Places of Worship – Temple Mount


For over 3,000 years the Temple Mount on Mount Moriah in Jerusalem has held special significance for the three Abrahamic faiths of Judaism, Christianity and Islam, as many of the great prophets have served their communities here.

According to the Bible, David (as) first built an altar around this site around 1,000 BCE, and soon after, his son Solomon (as) built his temple here in 960 BCE with the wealth that was pouring into his kingdom. The construction took 7 years.[1] This was where the Ethiopian Queen Bilqis came and accepted the One God.[2] However, Solomon’s Temple was destroyed by the Persian King Nebuchadnezzar in 586 BCE after which the Jews were exiled from the region. The temple had hosted the legendary Ark of the Covenant which disappeared after this assault.

Cyrus the Great, a more benevolent Persian King, allowed the Jews to return to Palestine and they rebuilt their temple (known as the Second Temple). Having been through trauma, this was a period of prophets that warned their Jewish people to return to their faith or face further calamities.[3] Alexander the Great took Palestine in 332 BCE and then Greek culture dominated, including the establishment of Greek altars, forcing Jews to stop their worship and reading the Pentateuch, and preventing them from observing the Sabbath. With the Maccabean revolt, the temple was reclaimed by the Jews and rededicated for worship in 165 BCE.[4] The Greeks were thus replaced by the Romans.

The Second Temple was extended significantly by Herod the Great around 10 BCE, including the size of the Temple Mount complex itself.[5] As the Jews began to trade in the temple and were once again distracted away from spirituality, it was here that Jesus(as) began to preach to try to reform the Jews under Roman occupation.

The Temple of Herod had a main temple on the centre of the complex, where the Holy of Holies was kept and the main altar for sacrifices. Behind the altar would have been the sacred rock, which according to the Talmud was where Abraham (as), Noah (as), Cain (as), Abel (as) and Jacob (as) offered sacrifices to God.

At this time, there were four main influential groups among the Jews; the Sadducees, Pharisees, Essenes and Zealots. As the Zealots became more militant and challenged the Romans, the Romans crushed the Jews in 70 CE. It is estimated that 6,000 Jews died on the Temple Mount, as the temple was destroyed, and the Jews were expelled. In the centuries that followed, Jerusalem became home to many Christians. Much of the Western Wall remained.

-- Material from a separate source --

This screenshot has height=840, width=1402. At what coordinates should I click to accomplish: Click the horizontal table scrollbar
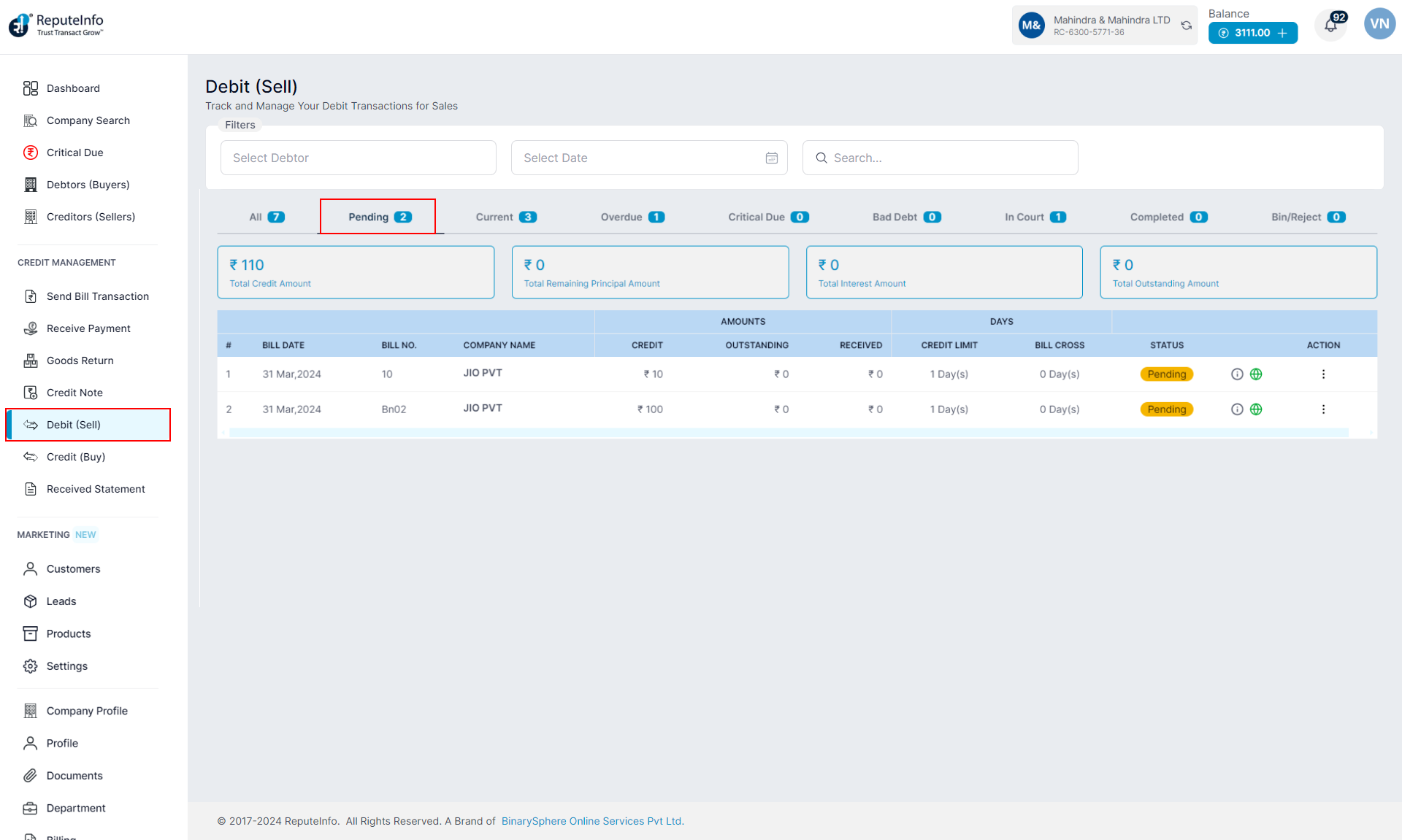coord(789,433)
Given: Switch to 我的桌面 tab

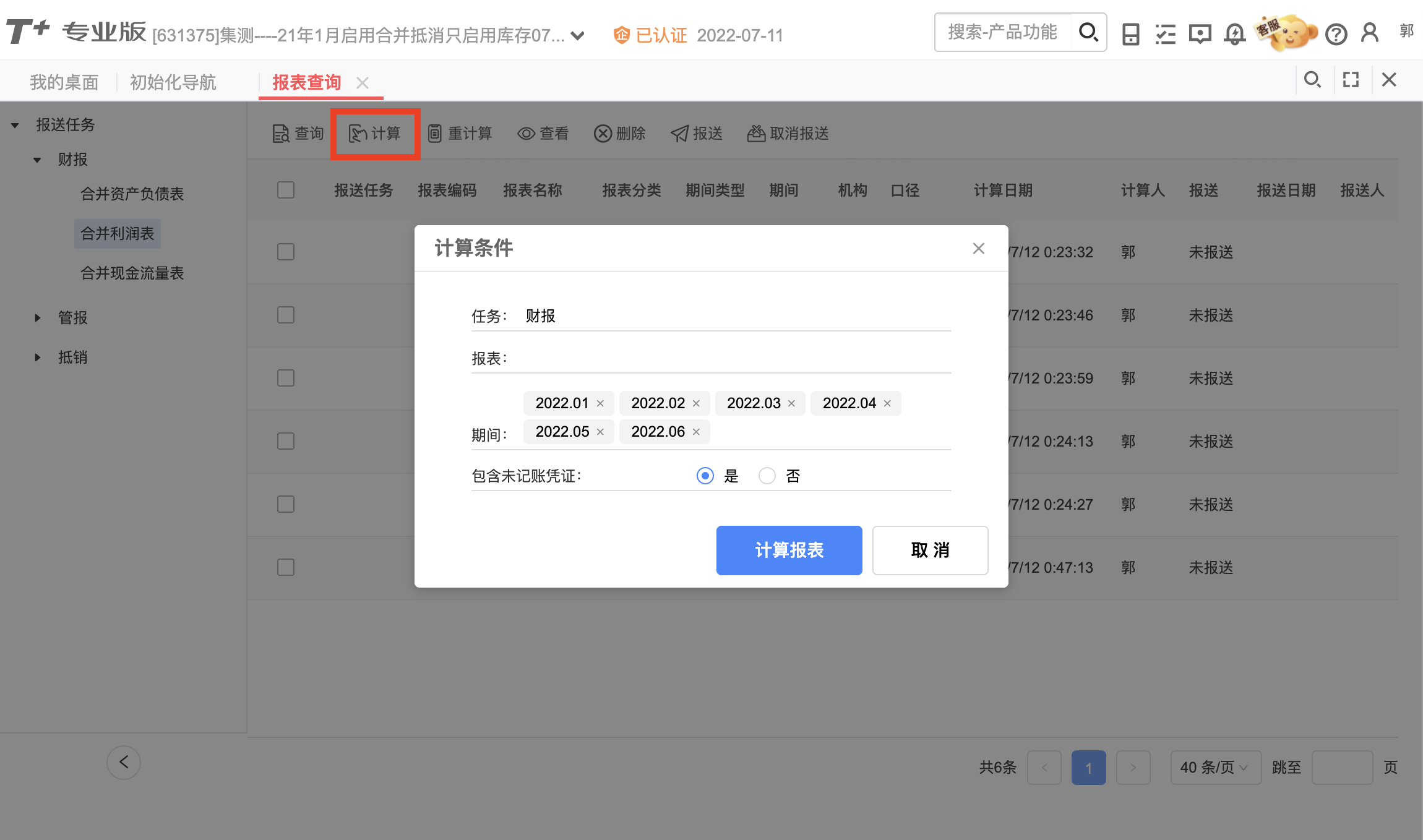Looking at the screenshot, I should coord(64,82).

Islam came to Jerusalem through Hazrat Umar (ra) around 638 CE. Jerusalem was significant for Muslims as initially this was the direction of their prayers until the qibla changed to Makkah in Arabia. The Temple Mount was also location of the Night Journey of Prophet Muhammad (sa). Muslims built the Dome of the Rock in 691 CE and then the Al-Aqsa Mosque in 715 CE. The Dome of the Rock was built around that same significant rock. The name of the Mount was now changed to Al-Haram al-Sharif.

The Muslims were welcomed as liberators and protected the rights of Jews and Christians in Jerusalem, but soon the peace would be shattered by Christian Crusades and since then, there has been continuous political and sectarian upheaval.

Modern Jerusalem is contested by all hold the Temple Mount in high significance. The Muslims worship in the Al-Aqsa Mosque and preserve the Dome of the Rock, while Jews worship at the Wailing Wall, one of the only remnants from the Jewish temple complexes.


[1] Hershel Shanks, Ancient Israel – A Short History from Abraham to the Roman Destruction of the Temple (Washington, USA: Biblical Archaeological Society, 1988), 100.

[2] The Holy Qur’an, 27:28-45.

[3] J. L. Sheler, The Rise of Three Faiths (USA: National Geographic Society, 2009), 32.

[4] LaMoine F. DeVries, Cities of the Biblical World (Massachusetts, USA: Hendrickson Publishers, 1997), 290.

[5] Ian Wilson, The Bible is History (London, UK: Weidenfeld & Nicolson, 1999), 123.